O ex-mandatário referia-se à crise de Covid-19 que assola o Brasil, um dos países mais afetados do mundo pela pandemia, e aproveitou para criticar o modo como o presidente Jair Bolsonaro tem gerido a crise.

“Não siga nenhuma decisão imbecil do presidente da República e do ministro da Saúde, tome vacina”, pediu Lula à população, contrariando a faceta negacionista que tem sido revelada pelo chefe de Estado.

O ex-presidente, de 75 anos, disse que pretende receber a vacina contra a Covid-19 na próxima semana, com qualquer vacina que tenha à disposição. “Vou tomar a minha vacina, não importa de que país”, assegurou.

“Tome vacina, porque a vacina é uma das coisas que pode livrar você da Covid-19. Mas mesmo tomando vacina, não ache que você já [pode] tirar a camisa, já [pode] ir para o boteco [bar] pedir uma cerveja gelada, ficar conversando. Não! Você precisa de continuar a fazer isolamento, continuar a utilizar máscara, álcool em gel. Pelo amor de Deus. Esse vírus, essa noite, matou quase 2.000 pessoas. As mortes estão sendo naturalizadas”, disse o ex-presidente.

Lula afirmou ainda que foram as fake news as responsáveis pela eleição do presidente Jair Bolsonaro. “Esse país não tem governo”, defendeu. “Este país não cuida da economia, não cuida do emprego, não cuida do salário, não cuida da saúde, não cuida do meio ambiente, não cuida da educação, não cuida do jovem, não cuida da menina da periferia”.

O antigo mandatário disse, porém, ser cedo para pensar numa eventual candidatura às eleições de 2022. “Vai ser bem para a frente que a gente vai discutir”, afirmou, adiantando a possibilidade de uma ampla aliança para 2022, mas explicando que é necessária paciência para a discutir e construir nos próximos meses.
Condenações anuladas pelo Supremo
O juiz Edson Fachin, do Supremo Tribunal Federal brasileiro, anulou na segunda-feira todas as condenações do ex-presidente Luiz Inácio Lula da Silva pela Justiça Federal no Paraná, relacionadas com as investigações da operação anticorrupção Lava Jato.
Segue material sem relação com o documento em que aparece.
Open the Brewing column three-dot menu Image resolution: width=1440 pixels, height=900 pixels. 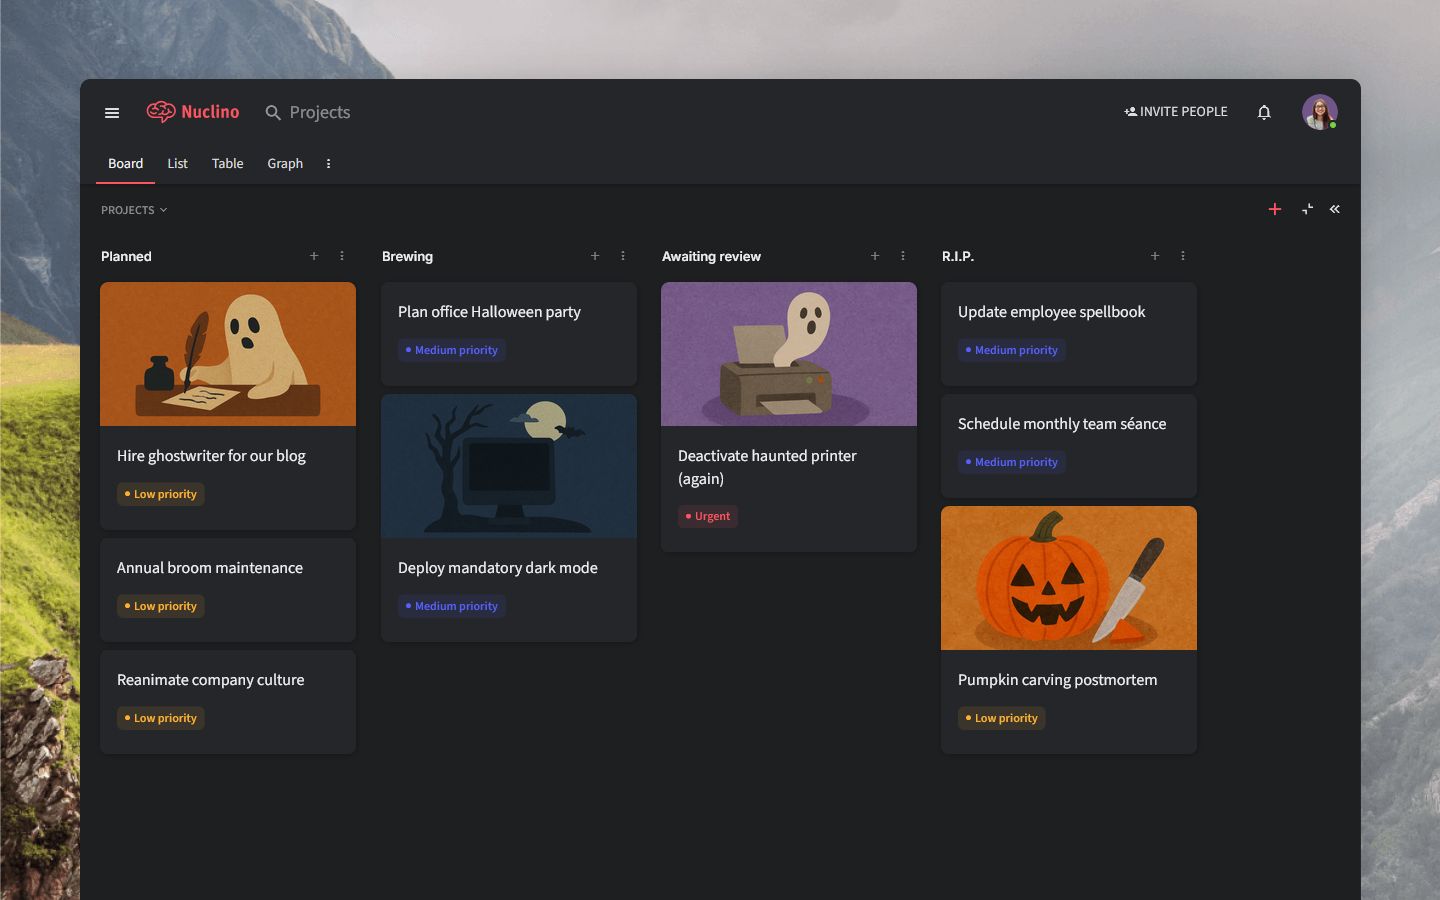623,256
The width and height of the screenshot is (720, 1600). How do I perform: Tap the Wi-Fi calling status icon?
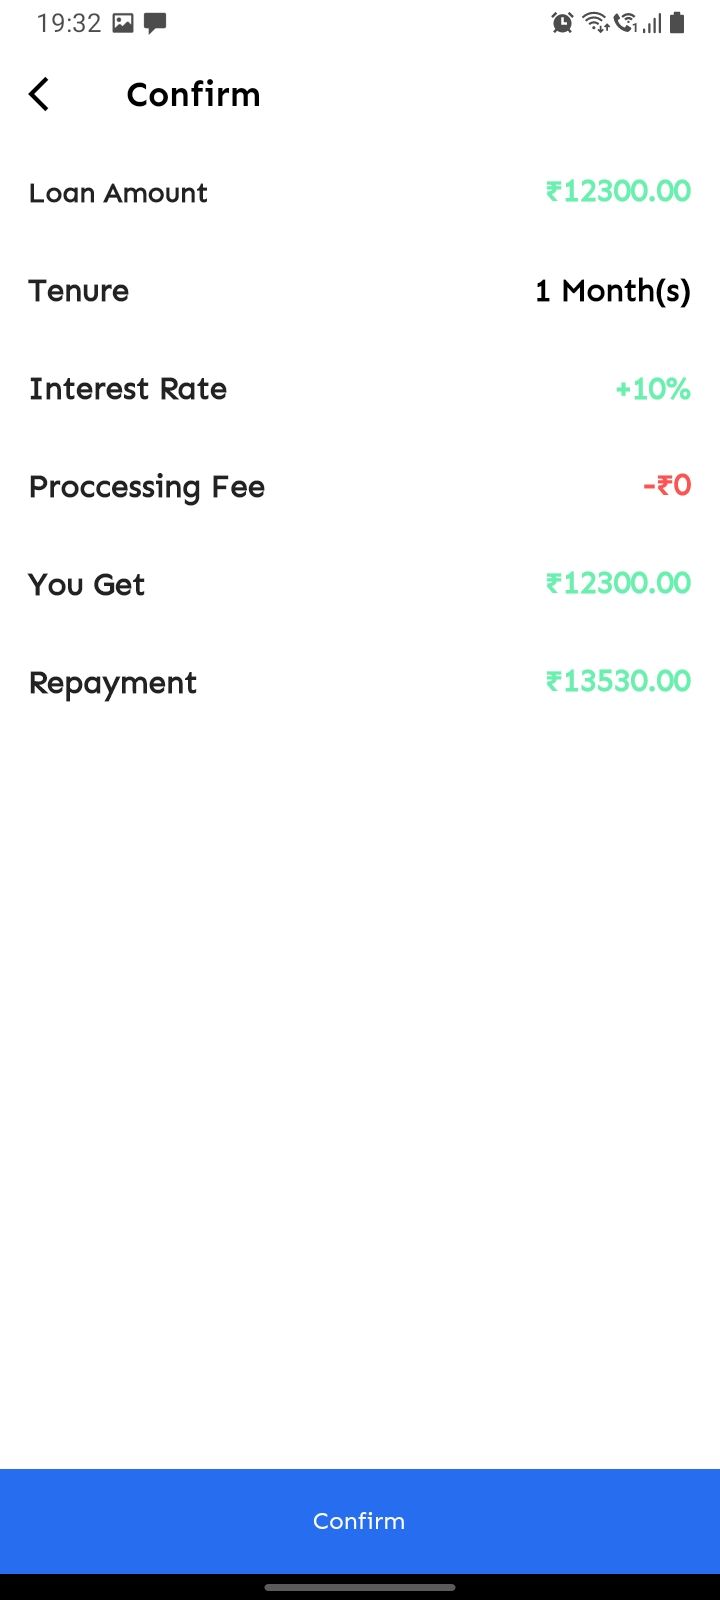(626, 22)
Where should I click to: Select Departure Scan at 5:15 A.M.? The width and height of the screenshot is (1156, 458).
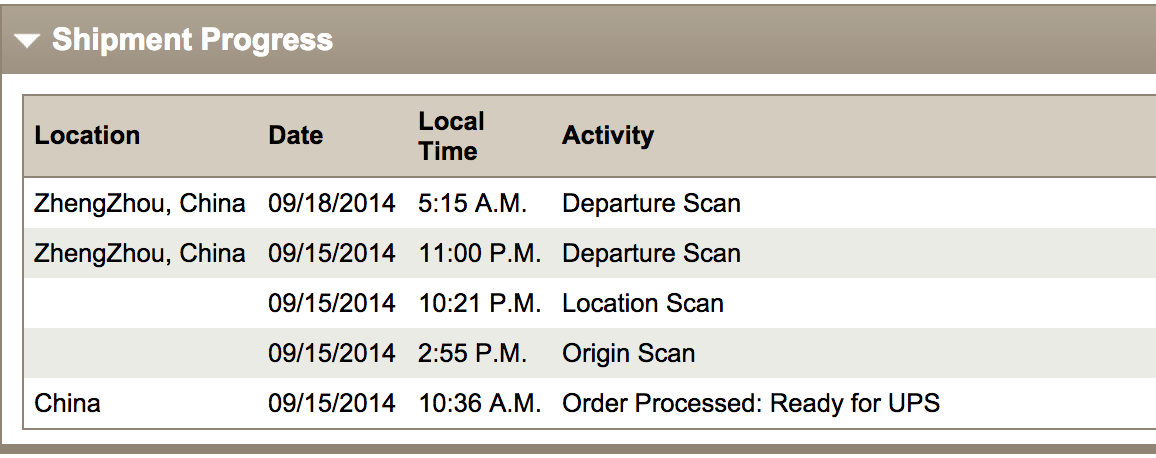pos(651,204)
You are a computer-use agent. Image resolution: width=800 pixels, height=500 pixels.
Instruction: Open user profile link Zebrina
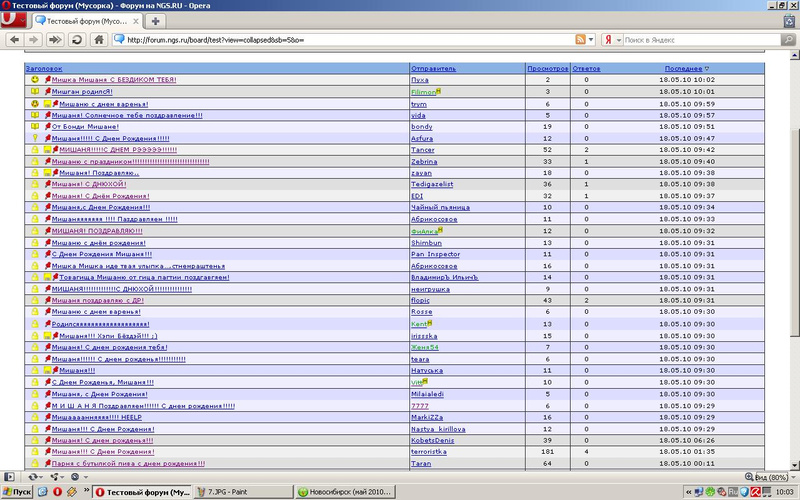(425, 160)
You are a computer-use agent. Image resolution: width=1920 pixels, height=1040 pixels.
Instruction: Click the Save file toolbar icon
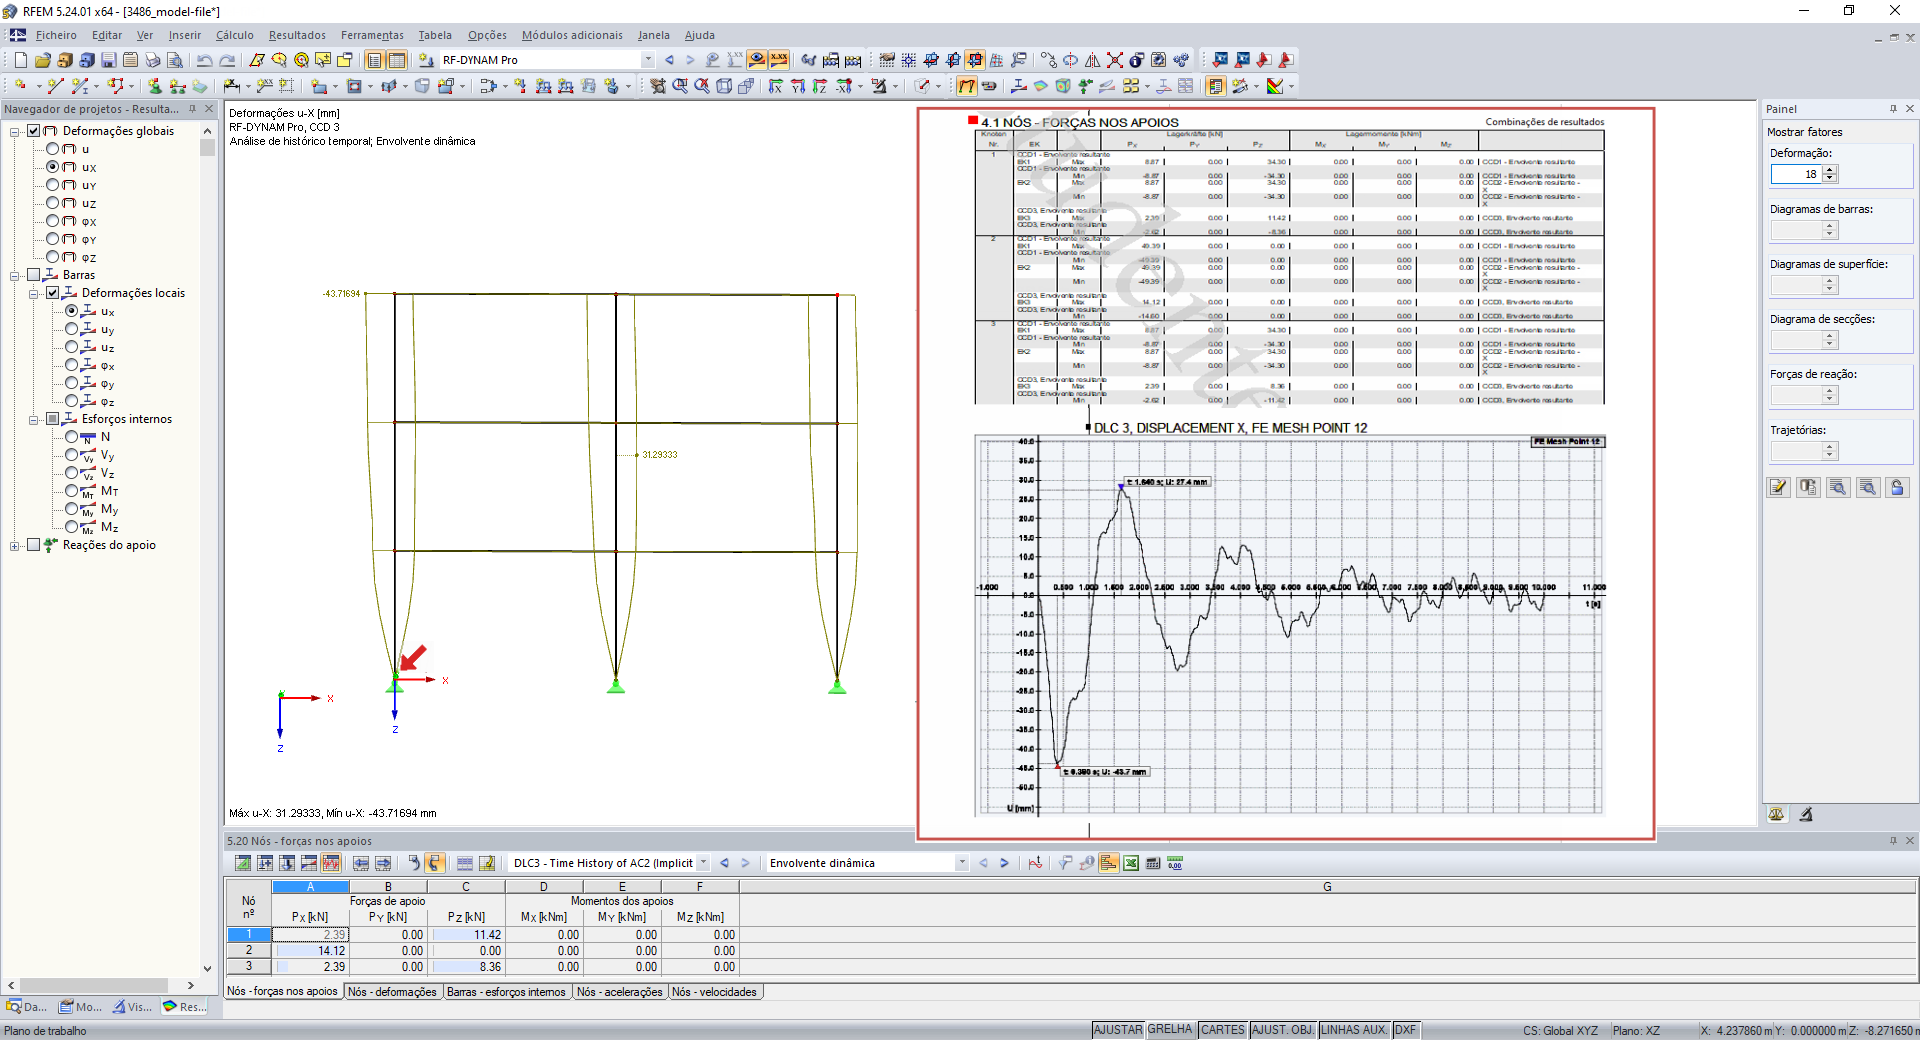point(108,60)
A anulação foi decretada na sequência da decisão de Fachin, de declarar a incompetência da Justiça Federal do Paraná nos processos sobre a posse de um apartamento de luxo no Guarujá e de uma quinta em Atibaia, ambos em São Paulo, que haviam levado a duas condenações do ex-chefe de Estado brasileiro, em decisões das primeira e segunda instâncias.Lula da Silva cumpriu 580 dias de prisão, entre abril de 2018 e novembro de 2019.

Isto não quer dizer que o antigo chefe de Estado brasileiro tenha sido inocentado, já que os processos serão remetidos para a justiça do Distrito Federal, que vai reavaliar os casos e pode receber novamente as denúncias e reiniciar os processos anulados.

Com a decisão, porém, Lula da Silva voltou a ser elegível e recuperou os direitos políticos.

Lula, de 75 anos e que governou o Brasil entre 2003 e 2010, cumpriu 580 dias de prisão, entre abril de 2018 e novembro de 2019. Desde então, o ex-presidente recorria da sentença em liberdade condicional.